Ist dir nicht kalt?

„Ist dir nicht kalt?“, fragt er, als er sie da draußen in der Kälte stehen sieht. „Komm, nimm das.“ Er legt ihr seine Jacke auf ihre Schultern, und obwohl sie nicht sagt, bedankt sie sich. Mit einem Blick und einem kleinen Lächeln, zwischen dem Klappern der Zähne und dem Zittern ihres Körpers. „Auf was wartest du hier denn?“ Sie schweigt immer noch, hüllt sich noch tiefer in seine Jacke ein und möchte wahrscheinlich unter ihr verschwinden. „Du musst nicht reden, ist schon okay. Aber darf ich kurz neben dir stehen bleiben?“ Sie nickt.

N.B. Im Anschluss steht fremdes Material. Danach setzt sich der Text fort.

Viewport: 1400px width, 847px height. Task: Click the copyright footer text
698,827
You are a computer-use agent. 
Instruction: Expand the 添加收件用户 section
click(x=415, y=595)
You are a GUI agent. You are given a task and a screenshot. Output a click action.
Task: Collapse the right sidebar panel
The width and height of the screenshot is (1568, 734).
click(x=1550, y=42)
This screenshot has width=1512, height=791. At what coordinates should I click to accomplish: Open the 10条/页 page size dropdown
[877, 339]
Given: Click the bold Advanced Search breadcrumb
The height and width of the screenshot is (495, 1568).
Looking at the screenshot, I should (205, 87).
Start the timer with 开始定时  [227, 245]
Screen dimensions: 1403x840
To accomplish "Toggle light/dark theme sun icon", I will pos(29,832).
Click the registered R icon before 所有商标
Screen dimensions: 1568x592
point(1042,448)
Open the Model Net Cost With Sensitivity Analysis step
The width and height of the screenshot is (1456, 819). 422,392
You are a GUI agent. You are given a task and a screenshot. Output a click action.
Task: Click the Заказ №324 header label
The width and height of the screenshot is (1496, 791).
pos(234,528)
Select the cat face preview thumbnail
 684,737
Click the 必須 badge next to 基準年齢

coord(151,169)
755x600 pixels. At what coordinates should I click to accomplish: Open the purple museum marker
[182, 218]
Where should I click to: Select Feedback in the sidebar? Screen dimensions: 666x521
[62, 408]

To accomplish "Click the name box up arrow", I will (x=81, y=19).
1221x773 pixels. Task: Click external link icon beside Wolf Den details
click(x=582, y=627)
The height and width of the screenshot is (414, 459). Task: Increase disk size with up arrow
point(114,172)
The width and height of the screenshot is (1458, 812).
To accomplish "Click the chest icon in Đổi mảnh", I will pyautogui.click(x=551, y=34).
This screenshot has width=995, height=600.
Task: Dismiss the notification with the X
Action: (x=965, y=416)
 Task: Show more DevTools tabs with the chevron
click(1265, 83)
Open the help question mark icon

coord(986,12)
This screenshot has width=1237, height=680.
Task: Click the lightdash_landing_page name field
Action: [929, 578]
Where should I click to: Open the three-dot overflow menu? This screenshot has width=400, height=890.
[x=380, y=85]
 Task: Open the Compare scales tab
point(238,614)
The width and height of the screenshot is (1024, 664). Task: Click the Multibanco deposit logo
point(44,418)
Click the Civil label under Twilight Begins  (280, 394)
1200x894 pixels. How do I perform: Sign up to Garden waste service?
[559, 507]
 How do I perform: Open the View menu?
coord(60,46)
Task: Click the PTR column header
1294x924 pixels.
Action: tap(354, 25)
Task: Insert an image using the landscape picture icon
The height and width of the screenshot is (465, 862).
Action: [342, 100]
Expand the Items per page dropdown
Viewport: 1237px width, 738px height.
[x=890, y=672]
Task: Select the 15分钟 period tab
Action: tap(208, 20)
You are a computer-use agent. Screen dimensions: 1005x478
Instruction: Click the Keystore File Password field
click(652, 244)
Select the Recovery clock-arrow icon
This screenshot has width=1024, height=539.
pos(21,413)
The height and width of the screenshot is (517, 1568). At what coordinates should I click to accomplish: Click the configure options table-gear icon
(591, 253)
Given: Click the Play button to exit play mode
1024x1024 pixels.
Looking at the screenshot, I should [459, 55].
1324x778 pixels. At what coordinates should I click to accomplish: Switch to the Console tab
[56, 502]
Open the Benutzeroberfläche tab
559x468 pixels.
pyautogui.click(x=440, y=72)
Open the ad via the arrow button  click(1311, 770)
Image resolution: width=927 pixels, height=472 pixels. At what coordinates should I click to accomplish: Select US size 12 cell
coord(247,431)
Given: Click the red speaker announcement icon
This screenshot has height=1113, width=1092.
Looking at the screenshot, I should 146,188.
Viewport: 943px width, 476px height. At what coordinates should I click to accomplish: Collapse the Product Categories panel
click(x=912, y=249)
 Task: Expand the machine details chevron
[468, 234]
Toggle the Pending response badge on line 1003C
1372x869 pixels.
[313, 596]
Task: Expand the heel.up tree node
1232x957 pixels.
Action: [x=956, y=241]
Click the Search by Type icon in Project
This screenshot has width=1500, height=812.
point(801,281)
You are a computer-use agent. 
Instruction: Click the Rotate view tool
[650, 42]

Schon seit Tagen plagt sich diese Stadt durch die stark gefallenen Temperaturen. Als er nach einem langen Tag den Weg nach Hause in Angriff nahm und schließlich bibbernd ankam, hat er sogleich die Winterkleidung herausgesucht und war seither bestens ausgerüstet. Sie aber nicht. In einer dünnen Jeans, einem wohl nicht sehr wind-resistenten, dünnen Pullover, ohne Mütze oder Schal. Als wär sie überrascht worden, vom Wintereinbruch, von der Kälte, vom Eis. Und das schon vor Wochen.

Sie stehen da, wie zwei Fremde, die sich gegenseitig Kleidung leihen, um durch den Tag zu kommen. „Er hätte mich abholen sollen.“ – „Wer?“ – „Mein Freund.“ Er nickt. „Welche Uhrzeit war denn ausgemacht? Wann hätte er dich abholen sollen?“ – „Schon vor einer Stunde.“ Oh, verdammt. Entweder ihr Freund hatte voll und ganz auf sie vergessen, dann wäre er es nicht wert. Oder ihm ist etwas zugestoßen. Und auch wenn die Gedanken durch seinen Kopf schießen, versucht er ruhig zu bleiben. „Erreichst du ihn nicht?“ Sie schüttelt den Kopf. Wieder zum Schweigen zurückkehrend bietet er ihr eine Zigarette an. Da stehen sie, zwei Unbekannte, die zur Überbrückung des Nichts sich gegenseitig Feuer geben, um das Nikotin zu spüren.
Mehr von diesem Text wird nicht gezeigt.